- _What you should do_
Within the data below, copy each line where the string "ألمانيا" is found.

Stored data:
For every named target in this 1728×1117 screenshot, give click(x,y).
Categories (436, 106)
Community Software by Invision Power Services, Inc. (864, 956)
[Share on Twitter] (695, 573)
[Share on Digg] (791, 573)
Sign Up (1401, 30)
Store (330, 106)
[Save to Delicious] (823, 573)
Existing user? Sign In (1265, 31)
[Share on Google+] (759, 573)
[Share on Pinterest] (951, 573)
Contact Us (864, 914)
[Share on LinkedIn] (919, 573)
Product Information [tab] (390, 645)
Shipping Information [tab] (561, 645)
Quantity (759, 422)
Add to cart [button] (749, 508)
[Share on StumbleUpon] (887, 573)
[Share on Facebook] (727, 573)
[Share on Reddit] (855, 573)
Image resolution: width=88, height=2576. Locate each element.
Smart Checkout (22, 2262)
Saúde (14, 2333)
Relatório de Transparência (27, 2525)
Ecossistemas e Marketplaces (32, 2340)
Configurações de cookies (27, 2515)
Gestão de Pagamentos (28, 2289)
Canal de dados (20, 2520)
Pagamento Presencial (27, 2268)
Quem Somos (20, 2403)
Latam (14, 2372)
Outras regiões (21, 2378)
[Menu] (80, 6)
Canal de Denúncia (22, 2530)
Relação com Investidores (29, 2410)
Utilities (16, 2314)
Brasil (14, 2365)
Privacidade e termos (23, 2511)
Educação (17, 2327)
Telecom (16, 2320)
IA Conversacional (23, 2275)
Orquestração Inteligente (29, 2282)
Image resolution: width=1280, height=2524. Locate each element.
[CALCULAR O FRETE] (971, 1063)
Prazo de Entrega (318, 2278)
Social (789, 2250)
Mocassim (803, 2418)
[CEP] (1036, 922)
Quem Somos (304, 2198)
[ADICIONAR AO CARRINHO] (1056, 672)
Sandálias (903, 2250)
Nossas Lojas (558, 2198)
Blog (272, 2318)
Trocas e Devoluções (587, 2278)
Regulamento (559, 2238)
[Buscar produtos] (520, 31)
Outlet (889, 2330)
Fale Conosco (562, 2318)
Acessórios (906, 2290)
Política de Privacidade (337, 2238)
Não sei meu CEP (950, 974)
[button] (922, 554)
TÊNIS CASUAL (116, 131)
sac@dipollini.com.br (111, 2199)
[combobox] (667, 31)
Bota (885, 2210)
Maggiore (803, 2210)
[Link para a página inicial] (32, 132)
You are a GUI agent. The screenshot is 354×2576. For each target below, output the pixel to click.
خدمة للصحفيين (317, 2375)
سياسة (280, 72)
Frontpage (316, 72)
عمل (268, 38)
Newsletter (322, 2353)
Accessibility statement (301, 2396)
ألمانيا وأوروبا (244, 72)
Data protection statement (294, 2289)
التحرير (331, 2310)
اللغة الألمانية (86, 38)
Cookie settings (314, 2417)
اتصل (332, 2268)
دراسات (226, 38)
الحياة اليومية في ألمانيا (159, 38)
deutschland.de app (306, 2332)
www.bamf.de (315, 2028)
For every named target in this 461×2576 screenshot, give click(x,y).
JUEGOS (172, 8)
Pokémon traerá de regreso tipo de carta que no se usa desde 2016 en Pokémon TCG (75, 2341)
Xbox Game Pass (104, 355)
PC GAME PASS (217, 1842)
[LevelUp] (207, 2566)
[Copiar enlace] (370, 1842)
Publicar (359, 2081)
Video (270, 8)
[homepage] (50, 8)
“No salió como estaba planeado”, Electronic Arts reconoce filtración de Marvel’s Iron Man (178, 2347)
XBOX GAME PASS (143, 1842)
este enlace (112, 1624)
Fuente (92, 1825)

- _Answer to this exercise_
ألمانيا وأوروبا (244, 72)
الحياة اليومية في ألمانيا (159, 38)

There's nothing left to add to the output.